# Moving to Nerja area



## mduggan (Feb 23, 2015)

Hi all, a newby here! My partner and I are planning to move from Cork to the Nerja area towards the end of this year. Just wondering about the possibility of working in the expat community as 'home help' or respite / personal home care. We have Nursing Home experience too, but think looking after people in their own homes is really the way forward. Thanks in advance for any assistance.


----------



## jojo (Sep 20, 2007)

mduggan said:


> Hi all, a newby here! My partner and I are planning to move from Cork to the Nerja area towards the end of this year. Just wondering about the possibility of working in the expat community as 'home help' or respite / personal home care. We have Nursing Home experience too, but think looking after people in their own homes is really the way forward. Thanks in advance for any assistance.

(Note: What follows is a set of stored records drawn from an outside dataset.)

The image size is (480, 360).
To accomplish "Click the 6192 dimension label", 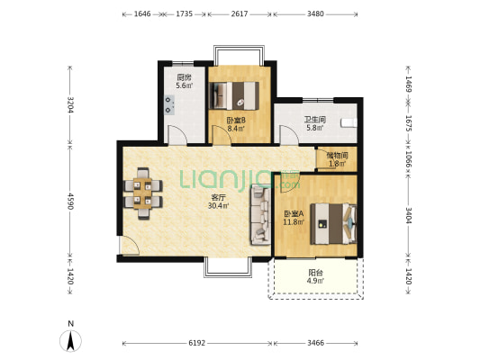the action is pyautogui.click(x=197, y=343).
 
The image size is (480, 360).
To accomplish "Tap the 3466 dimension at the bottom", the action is pyautogui.click(x=315, y=343).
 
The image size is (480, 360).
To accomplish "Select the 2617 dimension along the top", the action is pyautogui.click(x=240, y=14).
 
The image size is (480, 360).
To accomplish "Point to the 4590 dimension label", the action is pyautogui.click(x=71, y=201).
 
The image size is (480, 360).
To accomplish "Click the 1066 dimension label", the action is pyautogui.click(x=408, y=159).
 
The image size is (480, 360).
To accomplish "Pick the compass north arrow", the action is pyautogui.click(x=71, y=341).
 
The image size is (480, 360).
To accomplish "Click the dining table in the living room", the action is pyautogui.click(x=143, y=194).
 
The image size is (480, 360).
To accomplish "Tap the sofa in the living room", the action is pyautogui.click(x=261, y=215).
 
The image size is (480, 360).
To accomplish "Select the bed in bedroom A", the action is pyautogui.click(x=334, y=224).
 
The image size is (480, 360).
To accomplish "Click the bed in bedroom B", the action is pyautogui.click(x=234, y=95).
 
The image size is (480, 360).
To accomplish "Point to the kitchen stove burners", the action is pyautogui.click(x=168, y=104).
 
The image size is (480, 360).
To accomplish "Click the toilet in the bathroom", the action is pyautogui.click(x=349, y=122).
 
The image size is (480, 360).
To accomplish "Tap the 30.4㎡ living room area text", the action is pyautogui.click(x=219, y=206).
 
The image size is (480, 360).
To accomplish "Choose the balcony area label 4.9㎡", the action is pyautogui.click(x=316, y=281).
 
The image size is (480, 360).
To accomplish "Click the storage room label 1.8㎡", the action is pyautogui.click(x=338, y=164).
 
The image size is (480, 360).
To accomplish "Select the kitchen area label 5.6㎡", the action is pyautogui.click(x=185, y=86).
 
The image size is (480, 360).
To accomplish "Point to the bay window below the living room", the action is pyautogui.click(x=228, y=268).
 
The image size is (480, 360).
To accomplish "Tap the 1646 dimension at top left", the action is pyautogui.click(x=142, y=14).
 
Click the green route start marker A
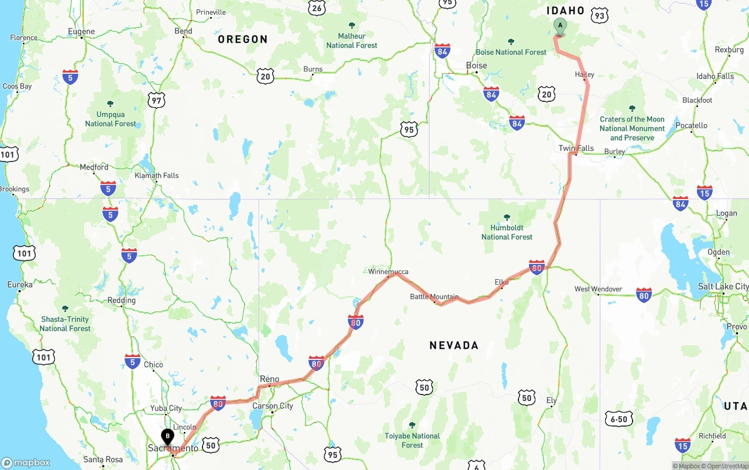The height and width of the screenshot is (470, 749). (560, 26)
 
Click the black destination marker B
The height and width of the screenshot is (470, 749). (167, 437)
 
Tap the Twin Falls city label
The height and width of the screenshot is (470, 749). (576, 148)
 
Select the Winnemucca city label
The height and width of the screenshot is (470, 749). (388, 272)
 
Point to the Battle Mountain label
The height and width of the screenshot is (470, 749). (434, 297)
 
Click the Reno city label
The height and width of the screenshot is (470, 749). (269, 379)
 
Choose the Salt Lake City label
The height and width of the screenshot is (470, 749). (723, 286)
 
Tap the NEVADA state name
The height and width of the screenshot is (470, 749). (454, 345)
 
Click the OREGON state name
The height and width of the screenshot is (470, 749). (243, 39)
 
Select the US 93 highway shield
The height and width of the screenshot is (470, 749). (599, 16)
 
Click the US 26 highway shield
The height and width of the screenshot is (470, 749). (317, 7)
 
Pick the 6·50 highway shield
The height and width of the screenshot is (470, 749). (619, 419)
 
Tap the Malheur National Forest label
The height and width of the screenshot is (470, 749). (352, 40)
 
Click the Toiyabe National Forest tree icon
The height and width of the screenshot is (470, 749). (412, 425)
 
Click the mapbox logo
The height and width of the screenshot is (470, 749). (26, 462)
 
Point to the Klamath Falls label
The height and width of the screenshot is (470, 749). (156, 176)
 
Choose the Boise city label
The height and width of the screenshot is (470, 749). (476, 66)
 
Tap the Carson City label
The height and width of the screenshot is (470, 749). (272, 406)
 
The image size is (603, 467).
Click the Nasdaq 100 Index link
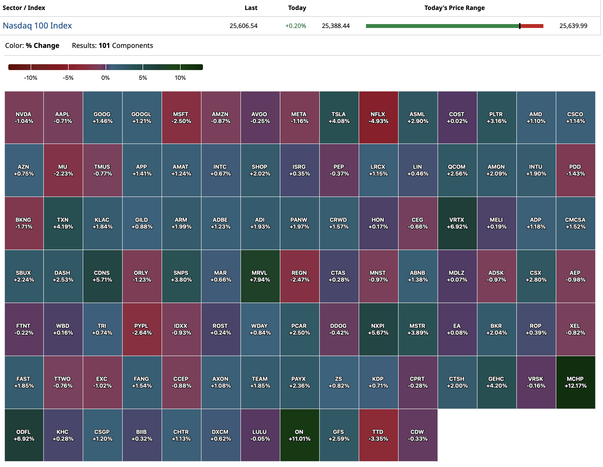[37, 26]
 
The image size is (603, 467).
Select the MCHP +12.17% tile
[576, 382]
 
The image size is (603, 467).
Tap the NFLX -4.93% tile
[378, 117]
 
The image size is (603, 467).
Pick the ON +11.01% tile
[300, 435]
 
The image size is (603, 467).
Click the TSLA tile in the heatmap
[339, 117]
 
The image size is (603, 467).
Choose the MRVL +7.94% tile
[260, 276]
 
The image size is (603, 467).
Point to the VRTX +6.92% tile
[457, 223]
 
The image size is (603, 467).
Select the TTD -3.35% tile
[378, 435]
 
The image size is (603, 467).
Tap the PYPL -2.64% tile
[142, 329]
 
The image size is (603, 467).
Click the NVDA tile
[24, 117]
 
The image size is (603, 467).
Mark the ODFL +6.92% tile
[24, 435]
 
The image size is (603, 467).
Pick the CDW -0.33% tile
[418, 435]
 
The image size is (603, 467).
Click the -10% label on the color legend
[31, 78]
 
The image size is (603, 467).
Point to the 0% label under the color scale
[105, 78]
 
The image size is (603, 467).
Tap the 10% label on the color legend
[180, 78]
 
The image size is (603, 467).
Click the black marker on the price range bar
[520, 26]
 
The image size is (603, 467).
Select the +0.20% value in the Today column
[295, 26]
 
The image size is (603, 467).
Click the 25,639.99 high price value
[573, 26]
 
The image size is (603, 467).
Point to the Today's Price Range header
[455, 8]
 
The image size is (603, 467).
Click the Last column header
[251, 8]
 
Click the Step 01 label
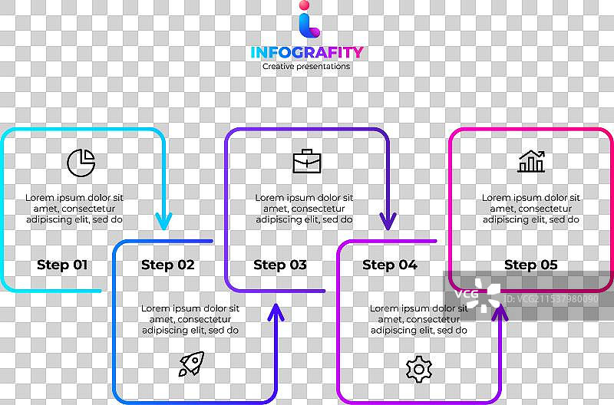click(62, 265)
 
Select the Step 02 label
click(168, 265)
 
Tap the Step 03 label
click(280, 265)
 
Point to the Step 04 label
click(390, 265)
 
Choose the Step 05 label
click(531, 265)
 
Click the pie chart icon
click(81, 162)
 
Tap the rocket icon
click(191, 364)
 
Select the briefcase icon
click(307, 162)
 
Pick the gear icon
click(419, 369)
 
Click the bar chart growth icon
click(531, 161)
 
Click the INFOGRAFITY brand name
click(307, 52)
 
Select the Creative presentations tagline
click(306, 67)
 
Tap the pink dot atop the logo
click(305, 7)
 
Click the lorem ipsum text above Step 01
click(74, 209)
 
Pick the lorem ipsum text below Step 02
click(190, 319)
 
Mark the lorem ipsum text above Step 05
click(531, 209)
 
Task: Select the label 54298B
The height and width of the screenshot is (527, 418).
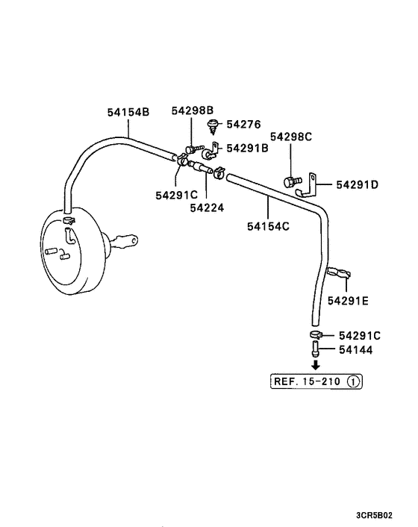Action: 192,110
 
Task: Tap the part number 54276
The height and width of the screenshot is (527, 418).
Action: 244,124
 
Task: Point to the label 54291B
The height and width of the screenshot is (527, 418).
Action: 247,148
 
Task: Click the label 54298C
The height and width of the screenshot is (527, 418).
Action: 291,137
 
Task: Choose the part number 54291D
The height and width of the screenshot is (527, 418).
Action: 357,184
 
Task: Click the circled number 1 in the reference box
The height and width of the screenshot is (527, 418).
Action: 354,381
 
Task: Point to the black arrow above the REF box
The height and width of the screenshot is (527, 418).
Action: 316,365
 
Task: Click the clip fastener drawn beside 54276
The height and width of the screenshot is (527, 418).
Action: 215,124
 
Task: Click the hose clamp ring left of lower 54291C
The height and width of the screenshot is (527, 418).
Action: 315,335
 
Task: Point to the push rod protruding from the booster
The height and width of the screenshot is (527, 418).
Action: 125,240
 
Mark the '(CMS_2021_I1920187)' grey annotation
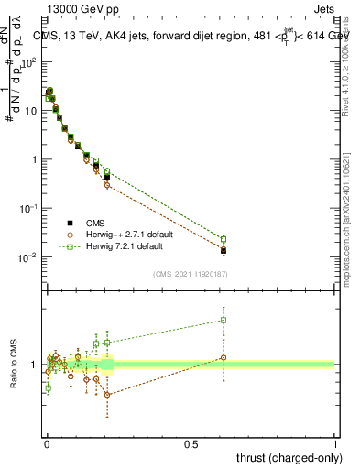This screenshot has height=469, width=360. pos(190,274)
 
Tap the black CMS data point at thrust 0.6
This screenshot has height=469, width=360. pos(224,250)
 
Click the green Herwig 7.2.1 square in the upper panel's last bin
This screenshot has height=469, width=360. pos(224,239)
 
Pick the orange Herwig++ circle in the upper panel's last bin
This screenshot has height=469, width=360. pos(224,248)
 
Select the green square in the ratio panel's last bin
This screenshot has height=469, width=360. pos(224,320)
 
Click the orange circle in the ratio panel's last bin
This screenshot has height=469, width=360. pos(224,357)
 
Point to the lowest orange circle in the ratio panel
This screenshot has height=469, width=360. pos(107,395)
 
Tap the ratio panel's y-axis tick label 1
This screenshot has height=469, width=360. pos(36,365)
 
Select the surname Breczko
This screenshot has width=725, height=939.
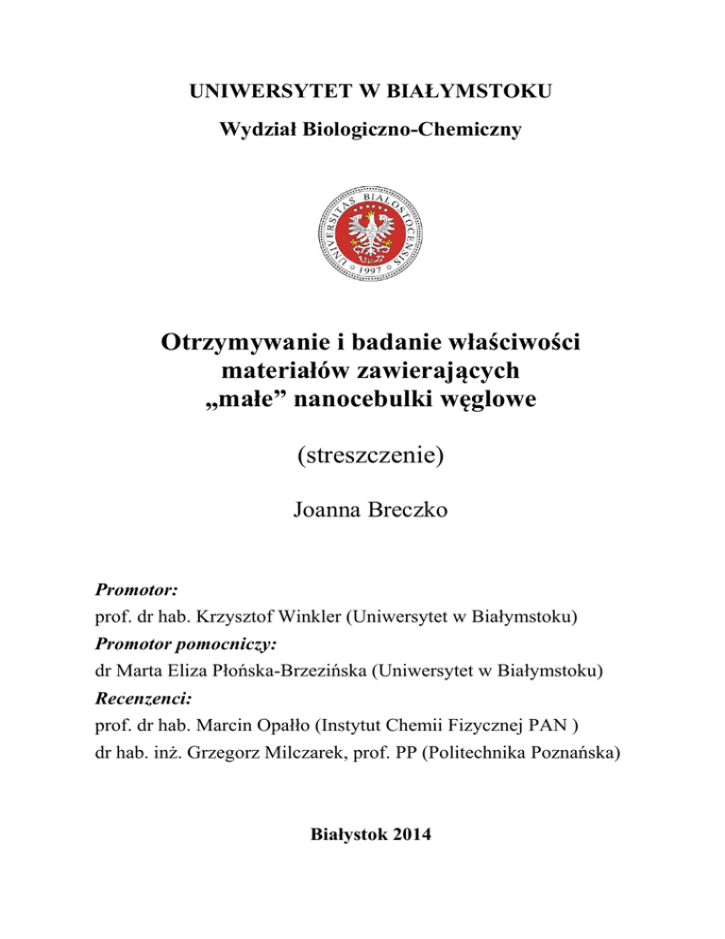pos(409,517)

Welcome to the forum. I did that sort of work when I arrived just before the recession and its poorly paid (5€ an hour, even tho I was a nurse practitioner) , irregular and I most certainly didnt earn enough to live on. Alot of these types of companies arent around anymore (many own nursing homes and offer community work) as expats seemed to have gone back to the UK during the recession. That said, the best thing you could do is do some searching on google, see what areas there maybe nursing homes and e-mail them and go over and have a good look around.

But make sure, if they offer you work that it is with a contract so that you have healthcare provided

Jo xxx


----------



## Leper (May 12, 2010)

Hi M Duggan. Welcome to the Forum. Cork has a temperate climate all year round and employment there is on the up. The Irish economy is performing. Wages are on the rise. Things are looking good in Cork and in the rest of Ireland. Even our cricket team is beating world class teams in the cricket World Cup (Just thought I'd get that one in . . .).

Spain and the Spanish people do not have the same resolute as Ireland and the Irish. Outside of the main cities you are unlikely to see any improvement in the Spanish economy for years to come (if not decades or longer). If you are fortunate enough to get a job in the "caring" field you will be very lucky and will work at such a low rate that you'll be scoffed at by your colleagues in Ireland where Health Care workers get €16.00 or thereabouts an hour. If you don't have perfect Spanish (I mean perfect Spanish) alone is enough reason not to seek work in Spain.

If you have a Plan B. Forget it for Spain. Don't undervalue your qualification. Stay in Ireland and use Spain for your holidays.


----------



## mduggan (Feb 23, 2015)

*Moving to Nerja*

Thanks to those that replied to my request. All the best !


----------